• [Excerpted records]
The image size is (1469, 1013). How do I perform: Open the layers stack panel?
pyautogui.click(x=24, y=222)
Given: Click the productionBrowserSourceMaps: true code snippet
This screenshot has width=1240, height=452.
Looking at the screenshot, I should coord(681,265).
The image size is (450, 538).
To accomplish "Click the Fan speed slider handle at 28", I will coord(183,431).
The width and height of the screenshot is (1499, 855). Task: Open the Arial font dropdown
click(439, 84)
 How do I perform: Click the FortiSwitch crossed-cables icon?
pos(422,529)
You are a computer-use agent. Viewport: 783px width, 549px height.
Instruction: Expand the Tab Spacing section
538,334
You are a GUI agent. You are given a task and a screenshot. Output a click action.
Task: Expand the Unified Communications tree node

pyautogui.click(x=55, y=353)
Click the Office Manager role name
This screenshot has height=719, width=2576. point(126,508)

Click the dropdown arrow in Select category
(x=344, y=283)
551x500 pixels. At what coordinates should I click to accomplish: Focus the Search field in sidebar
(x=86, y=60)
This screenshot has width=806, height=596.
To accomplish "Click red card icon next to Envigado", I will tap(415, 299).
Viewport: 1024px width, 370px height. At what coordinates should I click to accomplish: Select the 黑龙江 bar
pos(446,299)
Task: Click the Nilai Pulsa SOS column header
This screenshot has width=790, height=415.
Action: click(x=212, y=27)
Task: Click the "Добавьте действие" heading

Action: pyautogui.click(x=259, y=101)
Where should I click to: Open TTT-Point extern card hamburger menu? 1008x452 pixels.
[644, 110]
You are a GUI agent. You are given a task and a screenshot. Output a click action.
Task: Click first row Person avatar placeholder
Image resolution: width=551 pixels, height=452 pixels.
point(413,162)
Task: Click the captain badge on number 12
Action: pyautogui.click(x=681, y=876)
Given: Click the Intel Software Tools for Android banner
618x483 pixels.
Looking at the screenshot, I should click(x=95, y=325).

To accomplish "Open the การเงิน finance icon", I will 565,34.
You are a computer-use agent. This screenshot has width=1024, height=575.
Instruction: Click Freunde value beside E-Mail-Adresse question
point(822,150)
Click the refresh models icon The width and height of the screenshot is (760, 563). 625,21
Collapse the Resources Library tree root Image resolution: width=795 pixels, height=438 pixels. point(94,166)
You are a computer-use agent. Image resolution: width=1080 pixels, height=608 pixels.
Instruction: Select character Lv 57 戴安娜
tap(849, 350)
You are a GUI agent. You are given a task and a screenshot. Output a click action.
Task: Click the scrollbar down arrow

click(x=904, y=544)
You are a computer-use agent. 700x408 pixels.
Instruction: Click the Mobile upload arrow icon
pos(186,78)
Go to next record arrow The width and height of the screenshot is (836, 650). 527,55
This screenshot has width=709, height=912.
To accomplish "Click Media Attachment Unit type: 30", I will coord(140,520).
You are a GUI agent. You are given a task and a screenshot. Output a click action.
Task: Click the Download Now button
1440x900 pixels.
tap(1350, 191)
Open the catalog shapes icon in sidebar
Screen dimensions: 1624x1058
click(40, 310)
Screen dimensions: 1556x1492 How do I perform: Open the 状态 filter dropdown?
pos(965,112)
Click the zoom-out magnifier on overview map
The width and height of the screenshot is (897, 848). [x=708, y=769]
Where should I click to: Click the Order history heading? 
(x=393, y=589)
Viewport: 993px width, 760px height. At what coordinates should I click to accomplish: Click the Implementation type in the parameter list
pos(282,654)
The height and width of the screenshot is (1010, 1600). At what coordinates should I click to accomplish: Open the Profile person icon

• [What is needed] Reproduce each line of the material in which the string "computer" occurs.

• [Output for this task]
You are a computer-use agent. Viewport: 783px width, 549px height.
You are a computer-use agent. This screenshot has width=1024, height=575.
You are a computer-use agent. Image resolution: width=1080 pixels, height=608 pixels.
You are a computer-use agent. 700x408 pixels.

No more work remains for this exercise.